Rita Franca | Nurphoto | Getty Images
Turkey announced a hike of its minimum wage by 55% Thursday, amid a cost of living crisis that has plunged millions into financial hardship, hammered small businesses and rendered many unable to afford basic goods.
The move is aimed at easing the impact of surging living costs, but economists worry it will further increase inflation.

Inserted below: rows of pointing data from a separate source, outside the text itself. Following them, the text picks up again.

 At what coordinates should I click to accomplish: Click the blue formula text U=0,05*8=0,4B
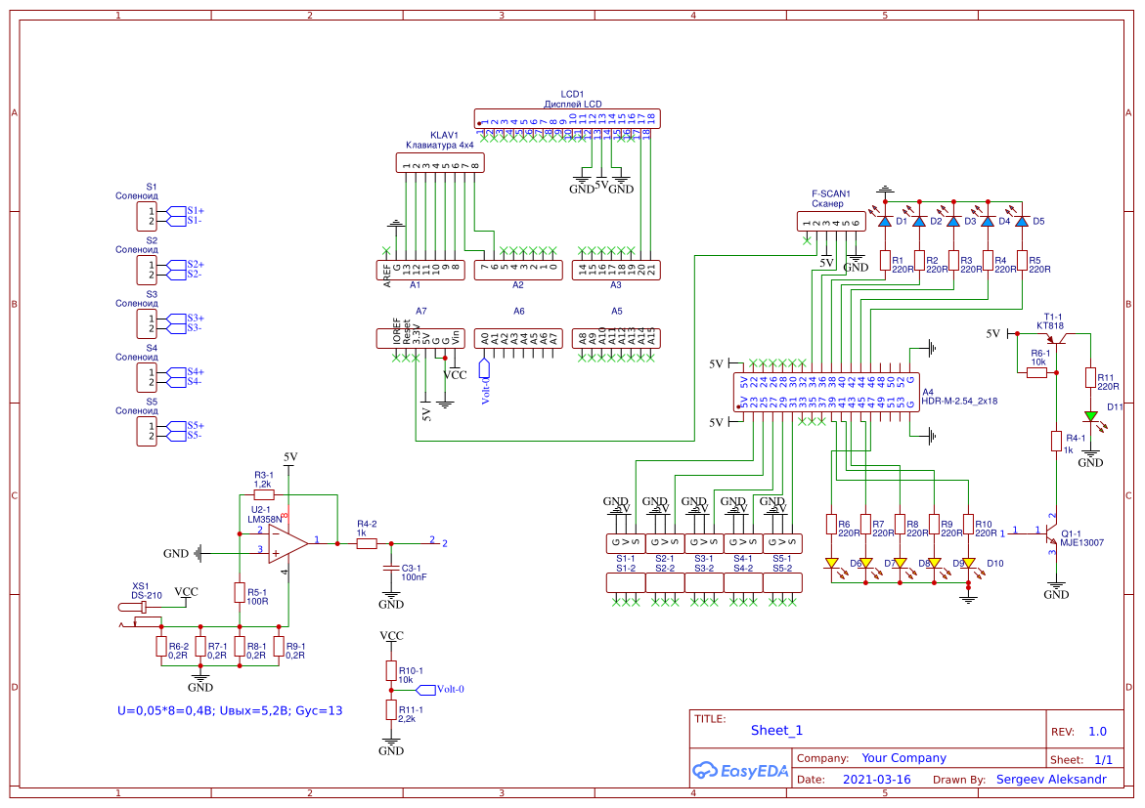pyautogui.click(x=162, y=710)
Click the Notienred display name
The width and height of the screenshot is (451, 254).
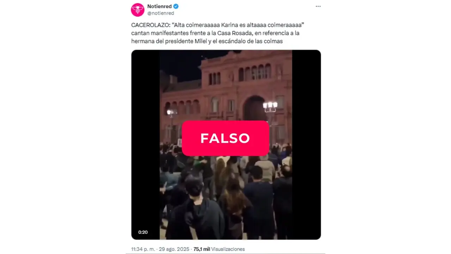[x=159, y=6]
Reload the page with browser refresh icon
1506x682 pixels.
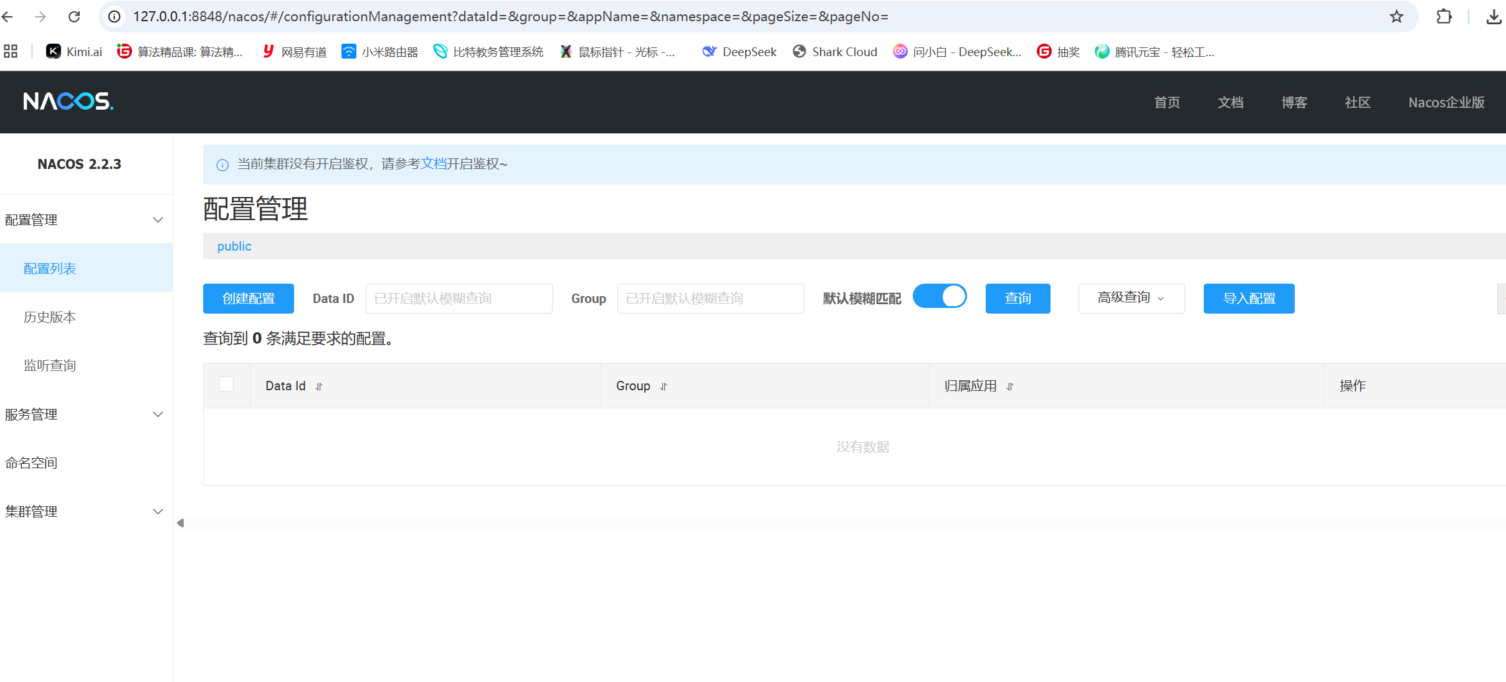[x=74, y=17]
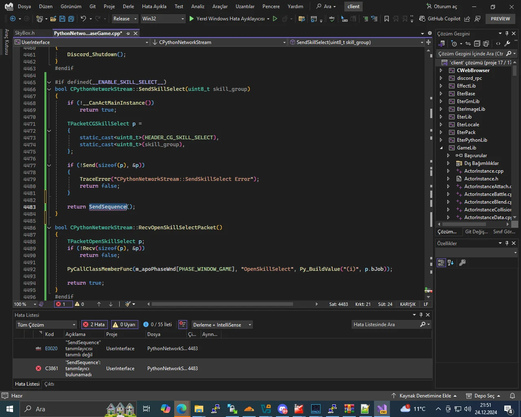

The country’s official rate of inflation is currently at a 24-year high of 84.4%.
Turkish President Recep Tayyip Erdogan, in a televised speech from Ankara Thursday, said that the monthly minimum salary would be brought to 8,500 lira ($455) starting in 2023. More than 30% of Turkey’s workforce is on the minimum wage, according to Turkish officials.
There is also a political angle, country analysts say: Turkey’s general election is due to be held in June 2023.
Timothy Ash, an emerging markets strategist at BlueBay Asset Management, told CNBC in an email: “Motive = win the election. Impact = higher inflation.”
The country’s rate of inflation slowed for the first time in more than 18 months in November, up 84.4% annually, a slight decrease from 85.5% the month prior.
“For now, the minimum wage is the highest in Turkey in the last 20 years,” Ragip Soylu, Turkey bureau chief for Middle East Eye, wrote in a tweet. “It will go really well with Erdogan’s core voters as it did in July. He will get some points. However it will be important to see whether the impact would continue until the presidential elections.”